Document passage:
The fundamental assumption of the digital age that a person is on the other side of your screen is officially becoming a relic of the past.
According to the State of AI Traffic report released Thursday by cybersecurity firm Human Security, the internet has reached a historic tipping point: automated systems and artificial intelligence (AI) now account for most of the global web traffic, effectively eclipsing human activity.
The shift marks a radical transformation in how the digital ecosystem functions. Stu Solomon, CEO of Human Security, noted that the internet’s original architecture was built on the “basic notion” of human-to-human interaction.
“That notion is very rapidly being replaced,” Solomon told CNBC. “Machine-based traffic is effectively replacing humans as the dominant form of traffic.”
The report highlights a staggering disparity in growth rates. In 2025, automated traffic — defined as activity generated by software systems rather than biological users — expanded eight times faster than human activity.
Much of this “bot-ification” is attributed to the explosion of Large Language Models (LLMs). As users increasingly integrate tools like OpenAI’s ChatGPT, Anthropic’s Claude, and Google’s Gemini into their daily workflows, AI-specific traffic surged by 187% between January and December 2025.
Human Security based its findings on a massive data set, claiming to have processed over one quadrillion interactions via its Defense Platform.
However, experts warn that measuring the true ratio of bots to humans is an imperfect science. There is no single, centralized database for the entire internet.
Filippo Menczer, a professor at Indiana University, cautioned that identifying bots often relies on “agent strings,” which can be easily manipulated or misrepresented.
Findings can vary wildly depending on which corner of the web is being monitored.
Despite these technical hurdles, the trend is undeniable.
As AI agents become more sophisticated, performing everything from data scraping to automated customer service, the human internet is becoming a minority stake in a world increasingly run by algorithms.

Exercise set:
• A. In the article on AI web traffic, by what percentage did AI-specific traffic rise between January and December 2025?
• B. Retype the portion of the article on AI web traffic from "The shift marks" to "of human-to-human interaction.".
The listing has no connection to the article on AI web traffic.

Supplied information:
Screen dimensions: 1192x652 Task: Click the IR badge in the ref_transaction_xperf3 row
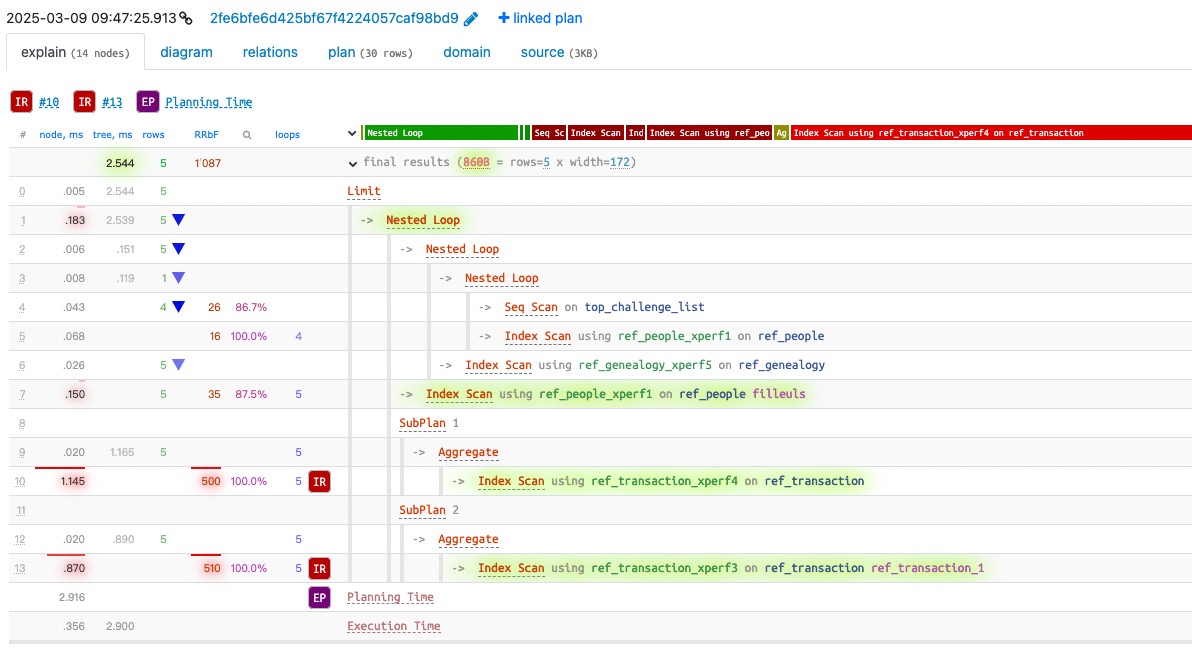click(319, 569)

Solutions for each task:
• A. By 187%.

• B.
The shift marks a radical transformation in how the digital ecosystem functions. Stu Solomon, CEO of Human Security, noted that the internet’s original architecture was built on the “basic notion” of human-to-human interaction.